On appeal, Bertoia contended that this appeal is not moot because the district court lacked authority to condition the continuation of her second lis pendens notice during her appeal on her posting a supersedeas bond; and even if the court had such authority, her failure to post the bond does not result in the appeal being moot. However, a district court has authority under CRS § 38-35-110, the lis pendens statute, to condition the continuation of a lis pendens notice pending appeal on the posting of a supersedeas bond. Accordingly, the district court had equitable authority to impose a supersedeas bond as a condition of the continued effectiveness of the notice of lis pendens during Bertoia’s appeal of the order striking it as spurious. But while the posting of the supersedeas bond was required to stay execution of the district court’s order releasing the notice of lis pendens, it was not a prerequisite for filing and pursuing an appeal of the underlying order striking the notice as a spurious document. Bertoia’s failure to post a bond simply means that the second notice of lis pendens is not in effect during the pendency of the appeal. Further, reversing the order striking the notice of lis pendens as a spurious document would render the underlying basis for the attorney fees and costs award invalid. Accordingly, Bertoia’s failure to post the supersedeas bond does not render this appeal moot.

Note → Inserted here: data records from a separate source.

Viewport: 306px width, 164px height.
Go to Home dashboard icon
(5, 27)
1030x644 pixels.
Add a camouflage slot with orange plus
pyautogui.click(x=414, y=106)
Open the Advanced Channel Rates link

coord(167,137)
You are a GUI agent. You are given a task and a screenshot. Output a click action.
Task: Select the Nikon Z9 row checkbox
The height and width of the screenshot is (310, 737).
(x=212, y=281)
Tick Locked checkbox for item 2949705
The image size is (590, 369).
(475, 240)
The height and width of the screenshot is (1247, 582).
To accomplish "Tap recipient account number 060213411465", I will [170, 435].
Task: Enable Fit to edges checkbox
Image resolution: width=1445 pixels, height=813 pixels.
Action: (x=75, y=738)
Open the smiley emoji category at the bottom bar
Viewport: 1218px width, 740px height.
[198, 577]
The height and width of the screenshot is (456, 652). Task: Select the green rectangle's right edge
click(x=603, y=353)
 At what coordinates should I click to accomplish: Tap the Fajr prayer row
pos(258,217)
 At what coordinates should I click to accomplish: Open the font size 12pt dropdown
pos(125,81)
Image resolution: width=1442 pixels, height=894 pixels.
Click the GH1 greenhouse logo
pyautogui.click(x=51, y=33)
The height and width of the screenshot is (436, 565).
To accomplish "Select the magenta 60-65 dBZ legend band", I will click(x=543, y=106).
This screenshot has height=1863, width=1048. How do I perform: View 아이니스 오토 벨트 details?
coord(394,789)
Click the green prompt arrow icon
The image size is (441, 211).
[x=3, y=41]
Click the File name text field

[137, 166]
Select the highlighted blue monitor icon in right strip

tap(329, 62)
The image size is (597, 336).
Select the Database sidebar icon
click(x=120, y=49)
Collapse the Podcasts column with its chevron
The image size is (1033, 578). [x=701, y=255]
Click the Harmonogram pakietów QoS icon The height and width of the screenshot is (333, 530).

On the merits, Bertoia argued that Frisco’s assignment of the PSA to Denver Gateway falls within CUFTA, so the notice of lis pendens was properly recorded because if she had prevailed on this claim, it could have affected title to real property. She therefore contended that the notice of lis pendens was not spurious. As a threshold issue, the court noted that the fact that Bertoia’s CUFTA claim was ultimately unsuccessful does not impact the analysis, because the question is whether the notice of lis pendens was spurious when it was filed. Here, it is uncontroverted that Frisco had an interest in the property as the purchaser under the PSA. This interest was an “asset” that could be fraudulently transferred under CUFTA. Thus, Bertoia’s CUFTA claim sought relief affecting the title to real property, the notice of lis pendens was properly recorded, and as such, it could not have been spurious.
The order striking the notice of lis pendens as a spurious document was reversed.